TASK INSTRUCTIONS:
Transcribe the records below exactly.
INFORMATION SHOWN START
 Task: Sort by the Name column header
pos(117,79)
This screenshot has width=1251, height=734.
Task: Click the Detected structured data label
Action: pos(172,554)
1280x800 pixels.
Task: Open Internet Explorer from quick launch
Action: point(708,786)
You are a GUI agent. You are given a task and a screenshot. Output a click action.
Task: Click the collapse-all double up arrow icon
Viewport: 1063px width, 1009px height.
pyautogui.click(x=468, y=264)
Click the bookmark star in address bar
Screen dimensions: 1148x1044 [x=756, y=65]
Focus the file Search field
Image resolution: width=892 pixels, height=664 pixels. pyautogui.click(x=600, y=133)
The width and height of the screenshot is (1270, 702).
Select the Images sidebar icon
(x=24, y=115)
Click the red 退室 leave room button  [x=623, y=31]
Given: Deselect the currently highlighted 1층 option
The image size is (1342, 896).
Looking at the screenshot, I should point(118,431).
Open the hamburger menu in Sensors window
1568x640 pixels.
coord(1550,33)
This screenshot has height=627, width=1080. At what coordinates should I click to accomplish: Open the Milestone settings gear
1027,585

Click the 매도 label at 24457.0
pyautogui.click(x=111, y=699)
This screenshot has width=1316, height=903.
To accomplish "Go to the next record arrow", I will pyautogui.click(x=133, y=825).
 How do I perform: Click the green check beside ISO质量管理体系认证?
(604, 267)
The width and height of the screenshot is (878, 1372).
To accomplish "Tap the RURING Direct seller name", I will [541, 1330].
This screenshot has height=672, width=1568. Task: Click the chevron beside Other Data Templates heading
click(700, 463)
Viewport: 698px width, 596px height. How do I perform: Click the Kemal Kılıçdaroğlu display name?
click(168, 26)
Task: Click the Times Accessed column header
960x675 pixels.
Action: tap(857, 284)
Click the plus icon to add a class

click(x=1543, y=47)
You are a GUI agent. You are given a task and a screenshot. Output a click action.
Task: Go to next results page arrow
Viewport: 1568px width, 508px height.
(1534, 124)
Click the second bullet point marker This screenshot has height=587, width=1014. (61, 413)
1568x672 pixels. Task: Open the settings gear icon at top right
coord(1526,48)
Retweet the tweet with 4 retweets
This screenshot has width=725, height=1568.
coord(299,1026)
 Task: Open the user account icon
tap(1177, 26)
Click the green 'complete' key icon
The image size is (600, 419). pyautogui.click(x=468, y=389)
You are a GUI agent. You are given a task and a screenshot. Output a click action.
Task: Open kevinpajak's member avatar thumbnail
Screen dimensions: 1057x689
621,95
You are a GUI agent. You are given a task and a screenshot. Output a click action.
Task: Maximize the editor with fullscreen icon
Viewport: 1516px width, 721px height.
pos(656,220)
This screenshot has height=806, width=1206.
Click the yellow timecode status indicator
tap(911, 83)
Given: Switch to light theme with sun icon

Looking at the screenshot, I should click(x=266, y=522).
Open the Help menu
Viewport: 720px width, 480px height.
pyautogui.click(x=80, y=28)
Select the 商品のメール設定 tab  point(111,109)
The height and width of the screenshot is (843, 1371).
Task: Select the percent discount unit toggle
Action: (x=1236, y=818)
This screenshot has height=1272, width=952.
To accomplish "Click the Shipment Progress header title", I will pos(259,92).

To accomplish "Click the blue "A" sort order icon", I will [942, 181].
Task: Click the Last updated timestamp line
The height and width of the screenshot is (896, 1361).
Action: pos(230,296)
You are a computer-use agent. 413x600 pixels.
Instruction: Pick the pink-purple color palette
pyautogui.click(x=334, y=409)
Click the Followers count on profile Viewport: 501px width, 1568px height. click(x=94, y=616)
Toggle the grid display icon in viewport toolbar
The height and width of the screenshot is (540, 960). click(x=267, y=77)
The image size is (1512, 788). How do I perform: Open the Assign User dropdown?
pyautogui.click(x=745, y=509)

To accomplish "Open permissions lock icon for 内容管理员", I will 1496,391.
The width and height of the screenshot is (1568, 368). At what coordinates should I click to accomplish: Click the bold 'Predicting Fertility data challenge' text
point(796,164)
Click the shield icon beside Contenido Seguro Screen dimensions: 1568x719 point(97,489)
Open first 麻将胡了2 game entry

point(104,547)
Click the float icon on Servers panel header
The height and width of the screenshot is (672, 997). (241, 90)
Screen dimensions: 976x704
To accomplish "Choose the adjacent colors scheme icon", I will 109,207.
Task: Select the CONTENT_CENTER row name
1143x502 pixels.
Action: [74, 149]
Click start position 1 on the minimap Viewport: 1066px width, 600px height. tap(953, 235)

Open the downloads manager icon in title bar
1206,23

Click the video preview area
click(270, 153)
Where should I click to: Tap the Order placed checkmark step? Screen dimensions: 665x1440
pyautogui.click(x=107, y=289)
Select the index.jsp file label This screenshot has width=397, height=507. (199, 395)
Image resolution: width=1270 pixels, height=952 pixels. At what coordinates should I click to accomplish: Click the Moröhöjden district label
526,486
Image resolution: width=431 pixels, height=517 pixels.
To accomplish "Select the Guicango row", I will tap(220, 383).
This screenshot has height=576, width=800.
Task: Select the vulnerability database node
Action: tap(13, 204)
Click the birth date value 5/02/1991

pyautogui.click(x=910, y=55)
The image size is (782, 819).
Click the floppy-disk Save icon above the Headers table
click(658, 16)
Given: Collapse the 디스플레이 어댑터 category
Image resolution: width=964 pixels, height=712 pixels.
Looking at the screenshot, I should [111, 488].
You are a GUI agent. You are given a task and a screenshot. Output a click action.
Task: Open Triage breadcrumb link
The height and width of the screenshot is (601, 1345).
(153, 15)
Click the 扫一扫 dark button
INFORMATION SHOWN END
YOUR SOLUTION:
 Task: Sort by the Name column header
pos(117,79)
This screenshot has width=1251, height=734.
Task: Click the Detected structured data label
Action: pos(172,554)
1280x800 pixels.
Task: Open Internet Explorer from quick launch
Action: point(708,786)
You are a GUI agent. You are given a task and a screenshot. Output a click action.
Task: Click the collapse-all double up arrow icon
Viewport: 1063px width, 1009px height.
pyautogui.click(x=468, y=264)
Click the bookmark star in address bar
Screen dimensions: 1148x1044 [x=756, y=65]
Focus the file Search field
Image resolution: width=892 pixels, height=664 pixels. pyautogui.click(x=600, y=133)
The width and height of the screenshot is (1270, 702).
Select the Images sidebar icon
(x=24, y=115)
Click the red 退室 leave room button  [x=623, y=31]
Given: Deselect the currently highlighted 1층 option
The image size is (1342, 896).
Looking at the screenshot, I should point(118,431).
Open the hamburger menu in Sensors window
1568x640 pixels.
coord(1550,33)
This screenshot has height=627, width=1080. At what coordinates should I click to accomplish: Open the Milestone settings gear
1027,585

Click the 매도 label at 24457.0
pyautogui.click(x=111, y=699)
This screenshot has width=1316, height=903.
To accomplish "Go to the next record arrow", I will pyautogui.click(x=133, y=825).
 How do I perform: Click the green check beside ISO质量管理体系认证?
(604, 267)
The width and height of the screenshot is (878, 1372).
To accomplish "Tap the RURING Direct seller name", I will [541, 1330].
This screenshot has height=672, width=1568. Task: Click the chevron beside Other Data Templates heading
click(700, 463)
Viewport: 698px width, 596px height. How do I perform: Click the Kemal Kılıçdaroğlu display name?
click(168, 26)
Task: Click the Times Accessed column header
960x675 pixels.
Action: tap(857, 284)
Click the plus icon to add a class

click(x=1543, y=47)
You are a GUI agent. You are given a task and a screenshot. Output a click action.
Task: Go to next results page arrow
Viewport: 1568px width, 508px height.
(1534, 124)
Click the second bullet point marker This screenshot has height=587, width=1014. (61, 413)
1568x672 pixels. Task: Open the settings gear icon at top right
coord(1526,48)
Retweet the tweet with 4 retweets
This screenshot has width=725, height=1568.
coord(299,1026)
 Task: Open the user account icon
tap(1177, 26)
Click the green 'complete' key icon
The image size is (600, 419). pyautogui.click(x=468, y=389)
You are a GUI agent. You are given a task and a screenshot. Output a click action.
Task: Open kevinpajak's member avatar thumbnail
Screen dimensions: 1057x689
621,95
You are a GUI agent. You are given a task and a screenshot. Output a click action.
Task: Maximize the editor with fullscreen icon
Viewport: 1516px width, 721px height.
pos(656,220)
This screenshot has height=806, width=1206.
Click the yellow timecode status indicator
tap(911, 83)
Given: Switch to light theme with sun icon

Looking at the screenshot, I should click(x=266, y=522).
Open the Help menu
Viewport: 720px width, 480px height.
pyautogui.click(x=80, y=28)
Select the 商品のメール設定 tab  point(111,109)
The height and width of the screenshot is (843, 1371).
Task: Select the percent discount unit toggle
Action: (x=1236, y=818)
This screenshot has height=1272, width=952.
To accomplish "Click the Shipment Progress header title", I will pos(259,92).

To accomplish "Click the blue "A" sort order icon", I will [942, 181].
Task: Click the Last updated timestamp line
The height and width of the screenshot is (896, 1361).
Action: pos(230,296)
You are a computer-use agent. 413x600 pixels.
Instruction: Pick the pink-purple color palette
pyautogui.click(x=334, y=409)
Click the Followers count on profile Viewport: 501px width, 1568px height. click(x=94, y=616)
Toggle the grid display icon in viewport toolbar
The height and width of the screenshot is (540, 960). click(x=267, y=77)
The image size is (1512, 788). How do I perform: Open the Assign User dropdown?
pyautogui.click(x=745, y=509)

To accomplish "Open permissions lock icon for 内容管理员", I will 1496,391.
The width and height of the screenshot is (1568, 368). At what coordinates should I click to accomplish: Click the bold 'Predicting Fertility data challenge' text
point(796,164)
Click the shield icon beside Contenido Seguro Screen dimensions: 1568x719 point(97,489)
Open first 麻将胡了2 game entry

point(104,547)
Click the float icon on Servers panel header
The height and width of the screenshot is (672, 997). (241, 90)
Screen dimensions: 976x704
To accomplish "Choose the adjacent colors scheme icon", I will 109,207.
Task: Select the CONTENT_CENTER row name
1143x502 pixels.
Action: [74, 149]
Click start position 1 on the minimap Viewport: 1066px width, 600px height. tap(953, 235)

Open the downloads manager icon in title bar
1206,23

Click the video preview area
click(270, 153)
Where should I click to: Tap the Order placed checkmark step? Screen dimensions: 665x1440
pyautogui.click(x=107, y=289)
Select the index.jsp file label This screenshot has width=397, height=507. (199, 395)
Image resolution: width=1270 pixels, height=952 pixels. At what coordinates should I click to accomplish: Click the Moröhöjden district label
526,486
Image resolution: width=431 pixels, height=517 pixels.
To accomplish "Select the Guicango row", I will tap(220, 383).
This screenshot has height=576, width=800.
Task: Select the vulnerability database node
Action: tap(13, 204)
Click the birth date value 5/02/1991

pyautogui.click(x=910, y=55)
The image size is (782, 819).
Click the floppy-disk Save icon above the Headers table
click(658, 16)
Given: Collapse the 디스플레이 어댑터 category
Image resolution: width=964 pixels, height=712 pixels.
Looking at the screenshot, I should [111, 488].
You are a GUI agent. You are given a task and a screenshot. Output a click action.
Task: Open Triage breadcrumb link
The height and width of the screenshot is (601, 1345).
(153, 15)
Click the 扫一扫 dark button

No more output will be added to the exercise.